(CNSNews.com) – Beijing on Thursday blasted U.S. lawmakers for passing resolutions condemning the Chinese Communist Party over the spy balloon incursion, and called on Congress to “stop smearing China, and stop taking actions that may escalate the situation.”
“These resolutions do not reflect basic facts,” said foreign ministry spokesman Wang Wenbin. “They are purely meant to score political points and dramatize the situation.
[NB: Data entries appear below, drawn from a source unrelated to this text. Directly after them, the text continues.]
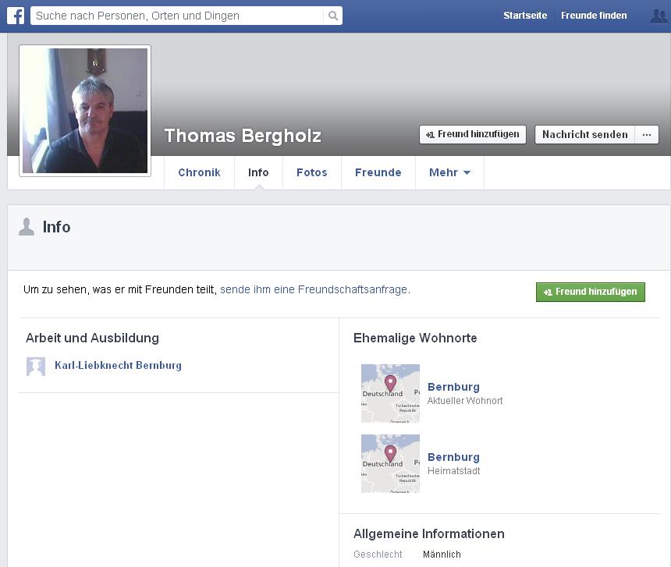Click the Bernburg current residence map icon
Viewport: 671px width, 567px height.
click(x=390, y=393)
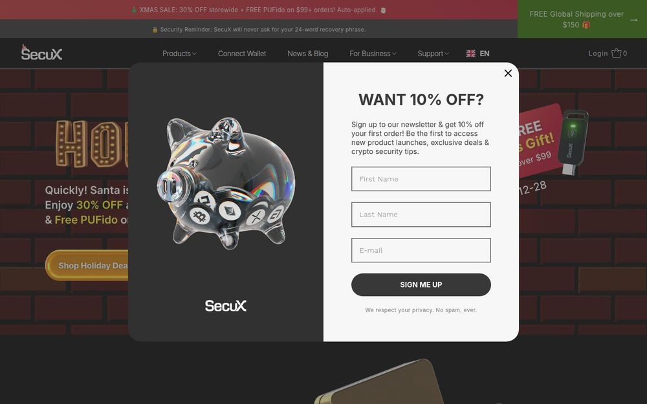Focus the Last Name field
The width and height of the screenshot is (647, 404).
[x=421, y=215]
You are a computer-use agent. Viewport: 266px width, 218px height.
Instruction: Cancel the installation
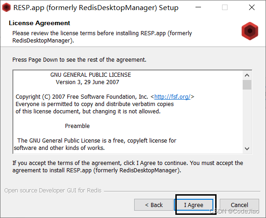tap(239, 205)
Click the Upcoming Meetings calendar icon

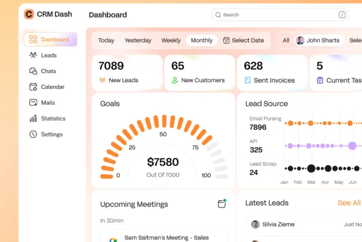221,204
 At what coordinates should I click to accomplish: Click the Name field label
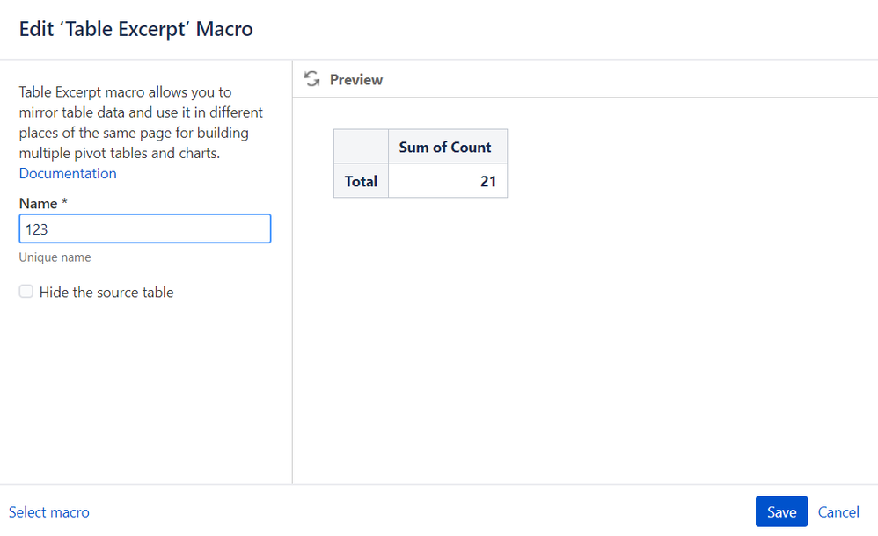pyautogui.click(x=38, y=203)
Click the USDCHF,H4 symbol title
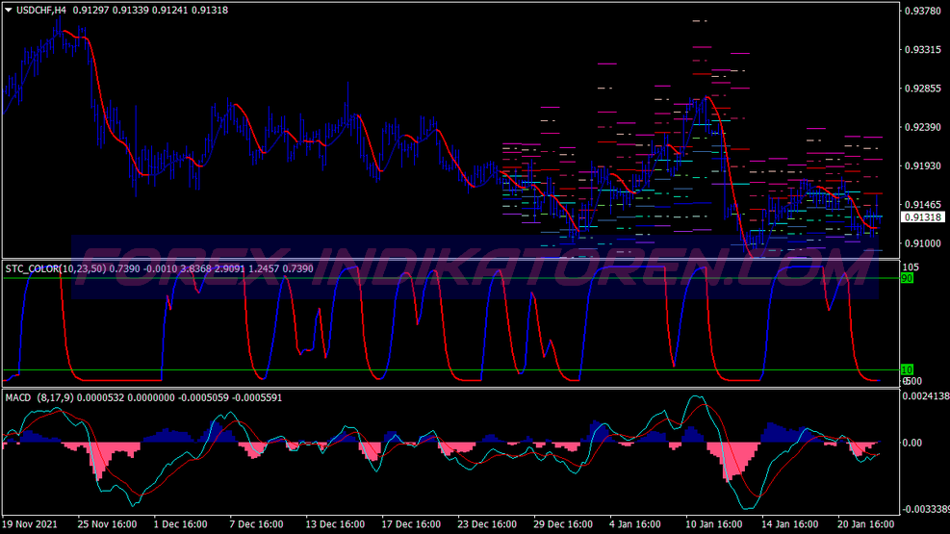 coord(43,10)
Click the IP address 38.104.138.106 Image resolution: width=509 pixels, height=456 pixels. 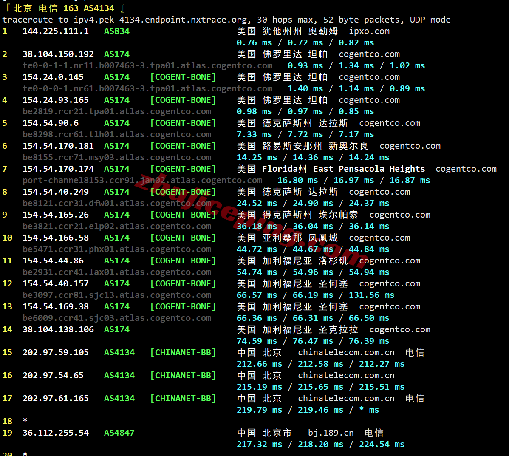tap(58, 329)
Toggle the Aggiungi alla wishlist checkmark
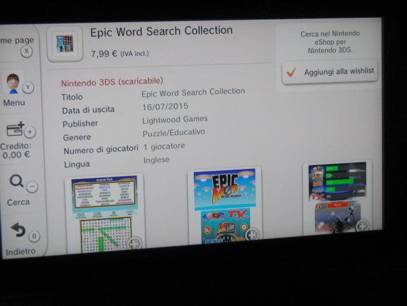The image size is (407, 306). click(x=292, y=72)
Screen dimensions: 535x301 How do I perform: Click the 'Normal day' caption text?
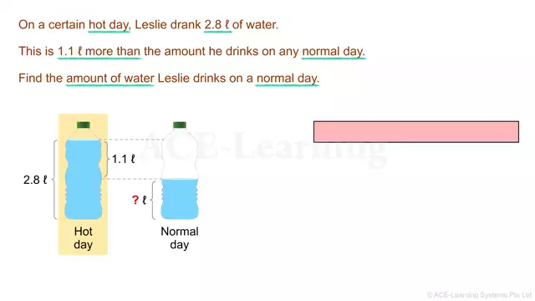pyautogui.click(x=180, y=237)
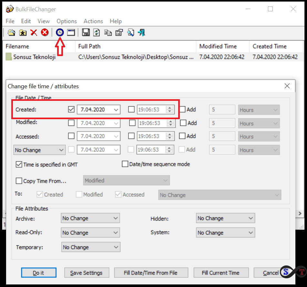This screenshot has width=307, height=287.
Task: Open the Actions menu
Action: [93, 21]
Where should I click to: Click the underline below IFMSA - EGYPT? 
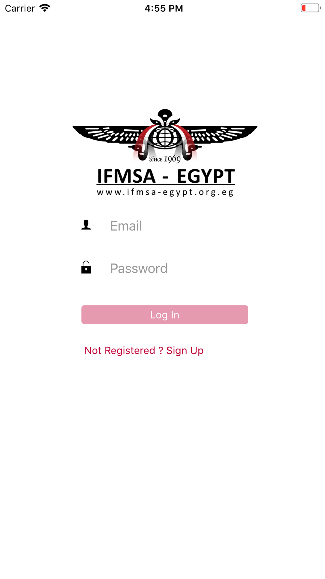[x=166, y=185]
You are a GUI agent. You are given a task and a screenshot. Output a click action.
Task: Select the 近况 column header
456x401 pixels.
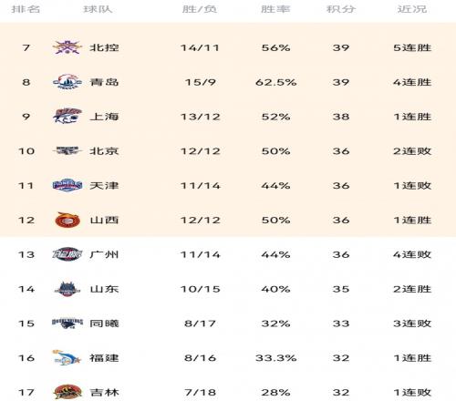pos(412,9)
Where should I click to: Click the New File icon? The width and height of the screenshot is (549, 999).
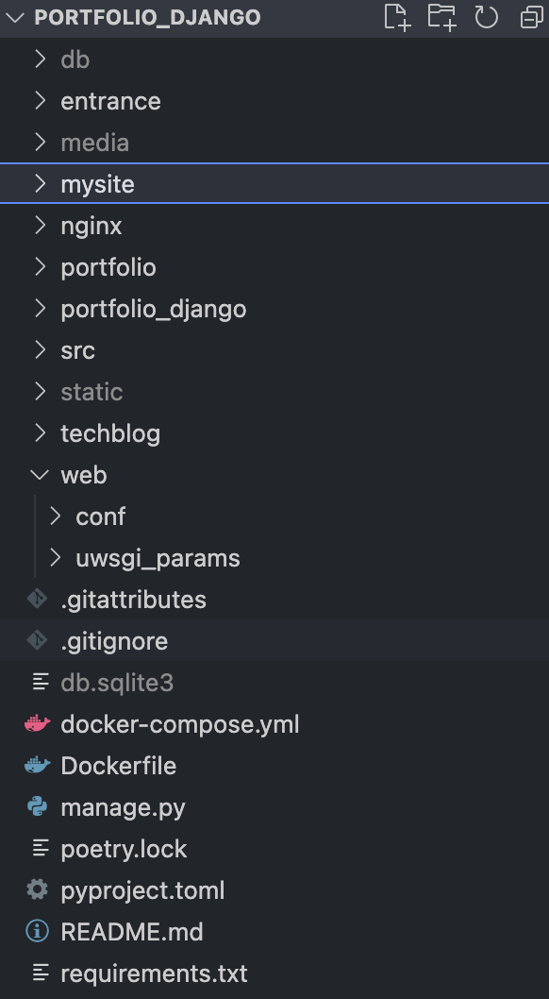[396, 17]
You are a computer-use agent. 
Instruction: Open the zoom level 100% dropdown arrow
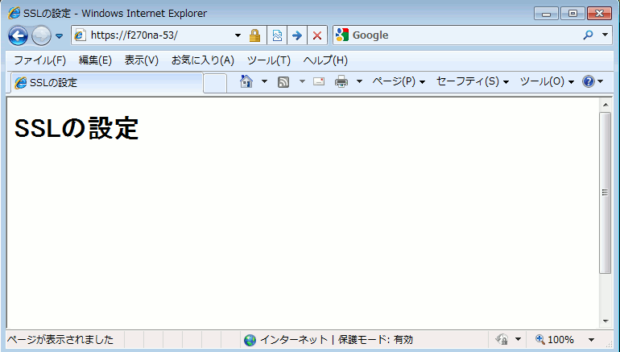(592, 340)
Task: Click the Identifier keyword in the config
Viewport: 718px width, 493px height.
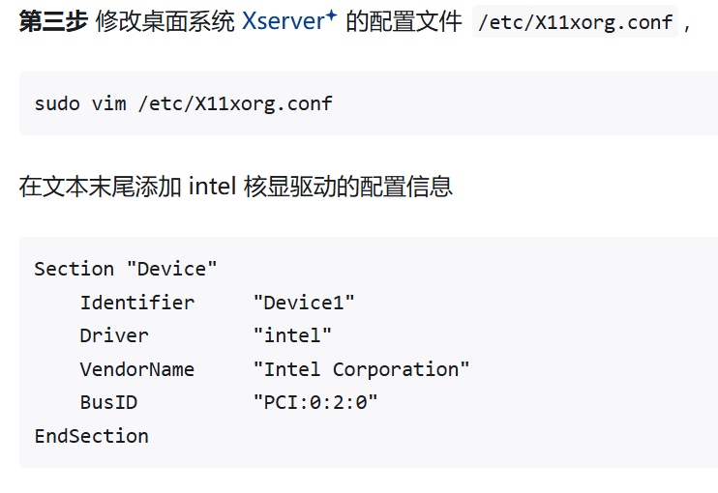Action: [x=136, y=303]
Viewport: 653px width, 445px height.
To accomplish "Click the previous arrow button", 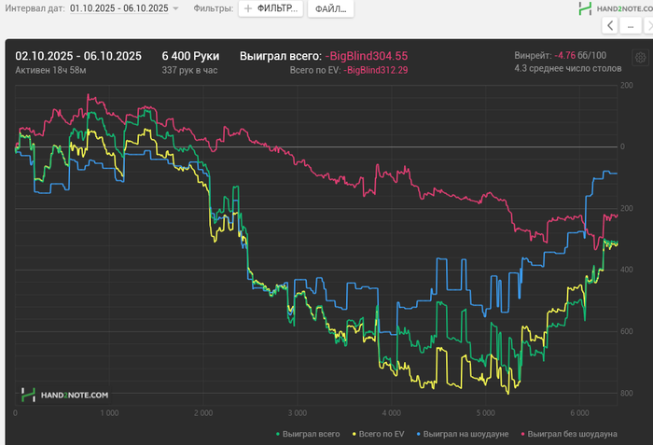I will tap(610, 26).
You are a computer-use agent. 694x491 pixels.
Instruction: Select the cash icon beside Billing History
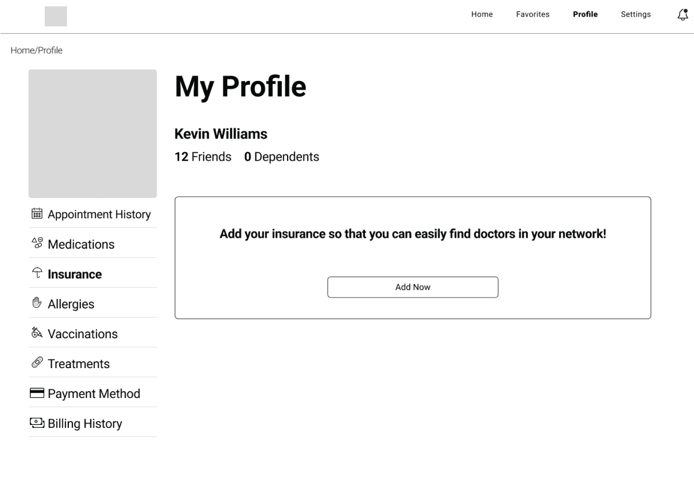pos(38,423)
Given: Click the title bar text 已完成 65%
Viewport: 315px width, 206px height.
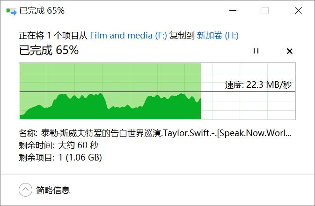Looking at the screenshot, I should (42, 11).
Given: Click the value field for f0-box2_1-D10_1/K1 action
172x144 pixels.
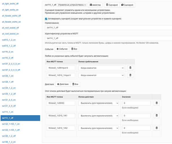Looking at the screenshot, I should pyautogui.click(x=136, y=115).
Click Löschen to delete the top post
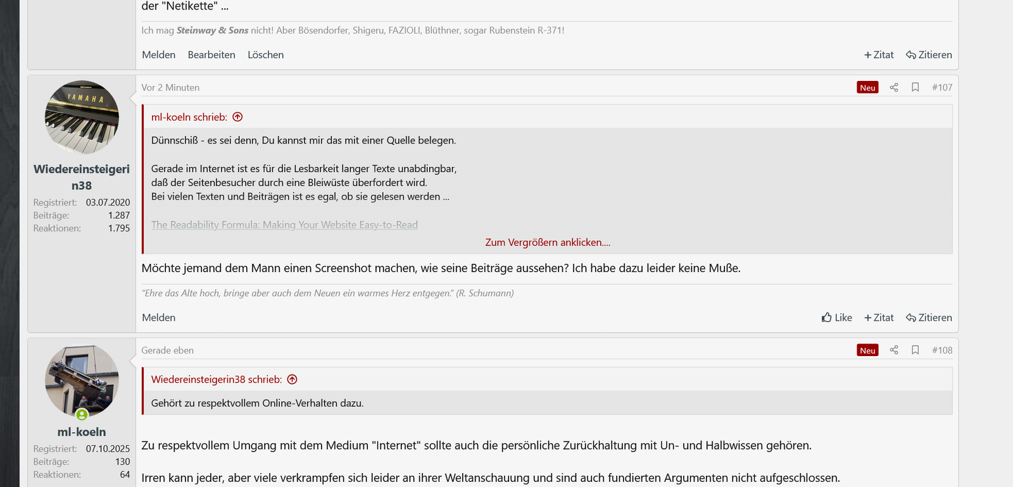Screen dimensions: 1013x487 [x=265, y=55]
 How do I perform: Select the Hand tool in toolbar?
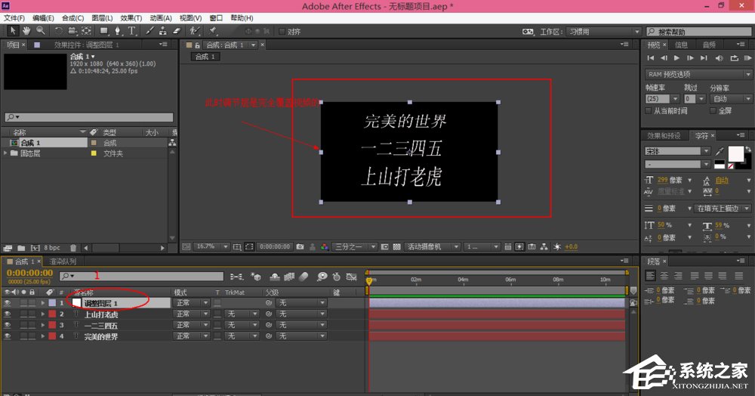[x=26, y=31]
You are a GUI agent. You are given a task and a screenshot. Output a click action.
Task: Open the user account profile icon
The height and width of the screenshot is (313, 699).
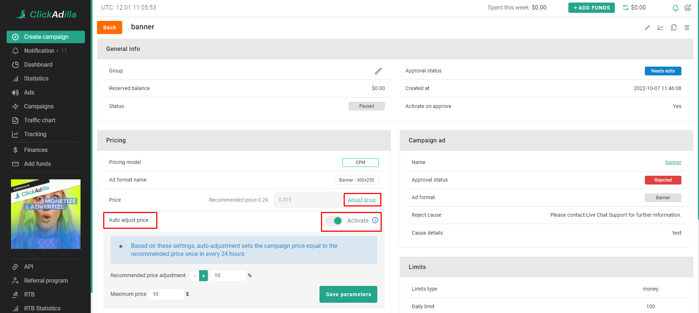click(688, 8)
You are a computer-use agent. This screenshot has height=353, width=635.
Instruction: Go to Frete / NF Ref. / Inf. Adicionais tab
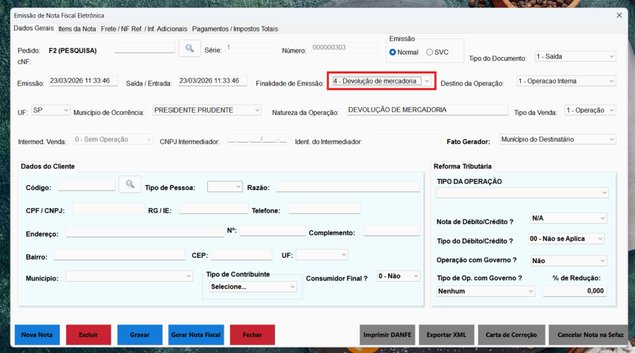tap(144, 28)
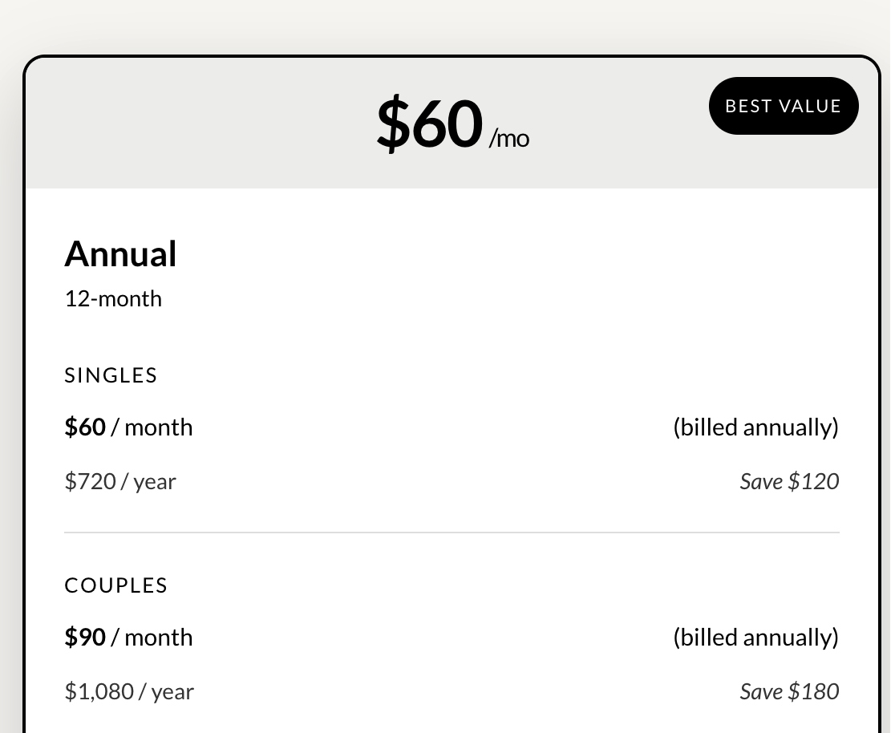Screen dimensions: 891x733
Task: Click the divider line between Singles and Couples
Action: [452, 533]
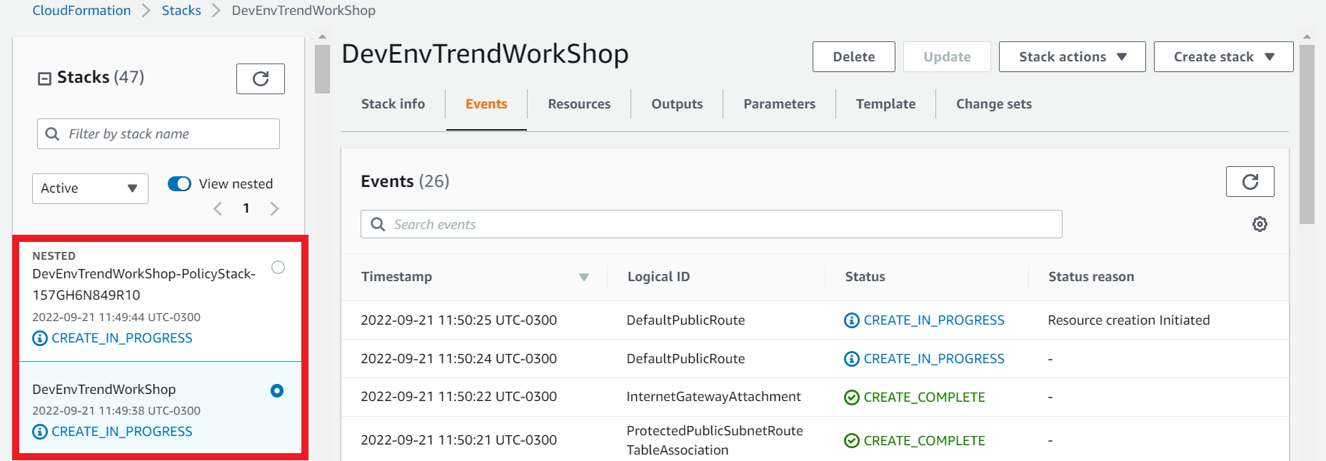The width and height of the screenshot is (1326, 461).
Task: Expand the Stack actions dropdown
Action: (x=1072, y=57)
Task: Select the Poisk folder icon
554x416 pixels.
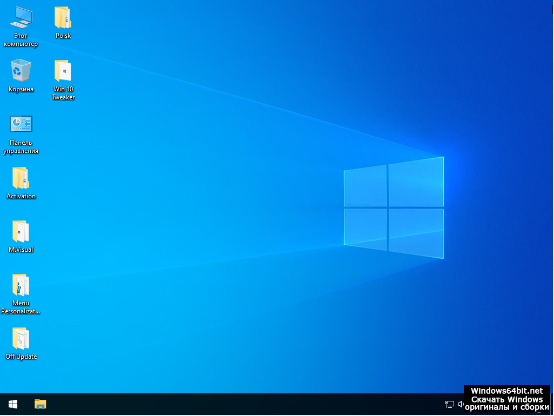Action: [x=63, y=18]
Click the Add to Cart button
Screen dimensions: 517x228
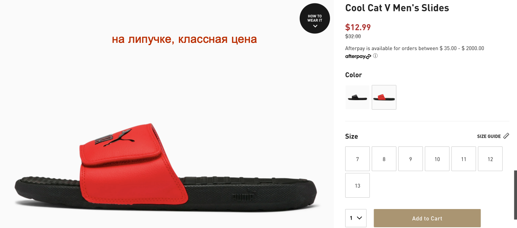click(x=427, y=218)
China strongly disapproves of and firmly opposes them.”
Condemnation also came from China’s rubber-stamp legislature, the National People’s Congress, whose foreign affairs committee said in a statement U.S. lawmakers were escalating tensions after the U.S. government violated “basic norms in international relations” by shooting down the balloon.
“Some politicians in the U.S. Congress have dramatized the incident and fanned the flames, fully exposing their malicious intention to counter and contain China,” it said.
The U.S. Air Force shot down the large Chinese balloon off the South Carolina coastline on February 4, after it had traversed U.S. and Canadian airspace for a week, passing over some of America’s most sensitive defense facilities.
The U.S. Senate on Wednesday approved by unanimous consent two resolutions on the issue, one condemning “the Chinese Communist Party’s invasion of United States airspace to conduct surveillance,” the other calling China’s use of a surveillance balloon “a brazen violation of United States sovereignty.”
The House of Representatives unanimously passed a similar resolution last week, condemning the “brazen violation of United States sovereignty” and denouncing “the CCP’s efforts to deceive the international community through false claims about its intelligence collection campaigns.”
China claims the craft was a civilian balloon used for “mainly meteorological” research that had inadvertently blown off course.
The U.S. government has rejected those claims, and the Commerce Department a week ago designated six Chinese companies for supporting China’s aerospace programs, including airships and balloons used by the military “for intelligence and reconnaissance.”
In an apparent retaliatory move, China on Thursday added two major U.S. weapons manufacturers to its “unreliable entity list,” prohibiting them from engaging in any China-related business, denying entry to their senior management staff, and imposing fines.
Although the statement from China’s commerce ministry linked the measures against Lockheed Martin Corporation and Raytheon Missiles & Defense to previous arms sales to Taiwan, both companies happen to have been directly connected to the February 4 shootdown.
Lockheed Martin made the F-22 Raptor which shot down the balloon, and Raytheon manufactured the AIM-9X Sidewinder air-to-air missile that was used to do so.
The companies are also key players in U.S. arms sales to Taiwan. As part of a $1.1 billion arms sale announced by the Biden administration last fall, Raytheon will upgrade and maintain Taiwan’s surveillance radar program, while the island democracy will get Sidewinder air-to-air missiles worth $85 million.
Taiwan is in line to get 66 Lockheed-built F-16 fighters, arriving in batches by 2026. Lockheed Martin has also long been involved in helping Taiwan develop indigenous fighter jets and frigates.
The sanctions announced against the two companies include fines amounting to twice the value of their respective arms sales to Taiwan since the “unreliable entity list” mechanism was created in 2020. The commerce ministry said the fines must be paid within 15 days, but did not say how China intends to enforce the measure.
In a statement reacting to the Chinese announcement, Lockheed Martin said that it works “closely with the U.S. government on any military sales to international customers.”
“Lockheed Martin closely adheres to United States government policy with regard to conducting business with foreign governments.”
Under the 1979 Taiwan Relations Act, which has governed U.S. policy since the Carter administration cut diplomatic ties with Taiwan and recognized Beijing, the U.S. is committed to provide Taiwan with defensive weaponry.
China, which claims the island as its own, is bitterly opposed to the sales and has previously targeted U.S. arms makers over them. After the $1.1 billion deal was announced last September, Beijing sanctioned the CEOs of both Raytheon and Boeing Defense (the deal included Boeing-made Harpoon anti-ship missiles).
Seven months earlier, it announced “countermeasures” against Raytheon and Lockheed Martin after the U.S. announced Patriot missile upgrades worth $100 million. The measures included visa and entry bans and authorization for asset freezes, and property seizures.